Mosley’s confusion about her gender began at a young age, when she discovered ideas about gender online. She suffered from severe anorexia, anxiety and borderline personality disorder, and was shaken by a sexual assault at 15 and a pregnancy and miscarriage.
Her eating disorder stunted both her emotional maturity and her physical growth, especially in the waist area.
She transitioned socially to male at age 15 and began testosterone injections at age 17. A year later, she underwent a double mastectomy performed by a plastic surgeon in North Carolina.
At that time, becoming a mother was the last thing on her mind.
After living in the transgender community for several years, she realized in therapy that gender wasn’t her problem. She stopped having a sex change Now, she’s suing eight doctors, alleging they misled her into undergoing medical procedures and interventions that would lead to her becoming a lifelong patient.
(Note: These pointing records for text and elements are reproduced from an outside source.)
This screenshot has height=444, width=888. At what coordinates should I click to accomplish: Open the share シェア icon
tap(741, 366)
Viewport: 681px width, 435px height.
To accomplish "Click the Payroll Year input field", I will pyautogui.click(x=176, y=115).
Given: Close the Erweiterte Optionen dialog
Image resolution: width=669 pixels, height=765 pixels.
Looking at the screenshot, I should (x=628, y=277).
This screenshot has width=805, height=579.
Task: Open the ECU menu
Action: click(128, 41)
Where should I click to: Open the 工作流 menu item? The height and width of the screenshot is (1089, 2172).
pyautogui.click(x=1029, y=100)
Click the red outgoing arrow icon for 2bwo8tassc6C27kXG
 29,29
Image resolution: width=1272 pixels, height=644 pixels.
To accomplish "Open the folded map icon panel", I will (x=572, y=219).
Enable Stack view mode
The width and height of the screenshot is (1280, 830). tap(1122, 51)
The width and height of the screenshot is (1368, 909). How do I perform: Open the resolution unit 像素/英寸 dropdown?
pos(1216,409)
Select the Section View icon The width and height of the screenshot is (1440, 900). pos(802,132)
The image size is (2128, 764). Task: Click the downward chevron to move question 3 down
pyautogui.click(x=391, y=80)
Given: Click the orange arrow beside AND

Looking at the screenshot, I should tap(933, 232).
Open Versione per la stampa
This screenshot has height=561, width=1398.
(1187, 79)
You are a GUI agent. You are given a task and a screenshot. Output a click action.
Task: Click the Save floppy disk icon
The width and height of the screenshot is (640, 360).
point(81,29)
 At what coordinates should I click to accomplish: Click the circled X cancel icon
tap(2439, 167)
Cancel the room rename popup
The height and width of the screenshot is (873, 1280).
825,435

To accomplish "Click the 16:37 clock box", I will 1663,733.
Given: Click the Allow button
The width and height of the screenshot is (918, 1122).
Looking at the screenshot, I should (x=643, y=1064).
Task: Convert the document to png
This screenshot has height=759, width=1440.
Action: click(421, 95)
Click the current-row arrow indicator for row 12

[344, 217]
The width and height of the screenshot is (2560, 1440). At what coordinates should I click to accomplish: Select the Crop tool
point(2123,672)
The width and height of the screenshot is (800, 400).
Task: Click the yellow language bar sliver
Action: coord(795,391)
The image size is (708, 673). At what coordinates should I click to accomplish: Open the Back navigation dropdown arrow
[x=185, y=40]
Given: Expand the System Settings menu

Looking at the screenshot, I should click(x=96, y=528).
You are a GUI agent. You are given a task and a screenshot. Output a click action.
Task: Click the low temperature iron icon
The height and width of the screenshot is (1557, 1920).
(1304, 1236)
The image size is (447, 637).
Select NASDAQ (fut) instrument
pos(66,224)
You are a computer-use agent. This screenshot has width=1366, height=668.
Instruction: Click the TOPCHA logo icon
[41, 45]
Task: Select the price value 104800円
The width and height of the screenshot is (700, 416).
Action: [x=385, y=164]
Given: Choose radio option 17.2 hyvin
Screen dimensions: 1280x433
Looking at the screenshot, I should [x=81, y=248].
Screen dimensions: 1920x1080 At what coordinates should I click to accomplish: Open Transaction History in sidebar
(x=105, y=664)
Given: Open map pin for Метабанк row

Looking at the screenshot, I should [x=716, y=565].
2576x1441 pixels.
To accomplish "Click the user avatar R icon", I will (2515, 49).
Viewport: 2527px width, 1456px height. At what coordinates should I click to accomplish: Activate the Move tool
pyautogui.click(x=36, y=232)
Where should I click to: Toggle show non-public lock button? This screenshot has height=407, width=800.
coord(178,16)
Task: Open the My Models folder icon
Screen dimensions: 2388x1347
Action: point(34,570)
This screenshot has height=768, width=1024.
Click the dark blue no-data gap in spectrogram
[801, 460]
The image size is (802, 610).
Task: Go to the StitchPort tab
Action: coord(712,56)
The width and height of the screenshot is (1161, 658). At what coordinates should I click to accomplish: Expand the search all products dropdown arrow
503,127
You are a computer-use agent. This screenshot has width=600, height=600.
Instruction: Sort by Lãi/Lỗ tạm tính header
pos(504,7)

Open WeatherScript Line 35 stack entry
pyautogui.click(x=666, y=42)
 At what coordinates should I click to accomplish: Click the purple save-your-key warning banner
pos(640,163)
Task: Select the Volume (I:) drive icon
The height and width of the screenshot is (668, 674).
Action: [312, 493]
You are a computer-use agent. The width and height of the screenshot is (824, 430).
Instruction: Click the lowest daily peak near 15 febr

Mosley is particularly distressed by her breast removal. She now has painful “stones” under her breasts that doctors say are “merely cosmetic” – lumps of milk stuck under scar tissue where the nipples had been reattached. Doctors say some of the breast tissue was not removed and is producing milk as a prolactin response.
Instead of a soft pillow for the baby, her chest is hard.
“I feel like a monster. When I hold him to my chest, I feel nothing.”
Mosley relied on donor breast milk, which she says was essential for her son’s development: “He spent the first few days of his life searching for something in my breasts that wasn’t there. He would just throw up. Only donor breast milk could stop that,” she said.
Moseley, who also helps raise her boyfriend’s daughter, would like to have more children, “but it’s not surprising to think that pregnancy is no longer an option,” she said.
But motherhood, which she describes as physically painful but emotionally fulfilling, has brought unexpected solace.
“For my body to be a place for me, I had to be a place for someone else.”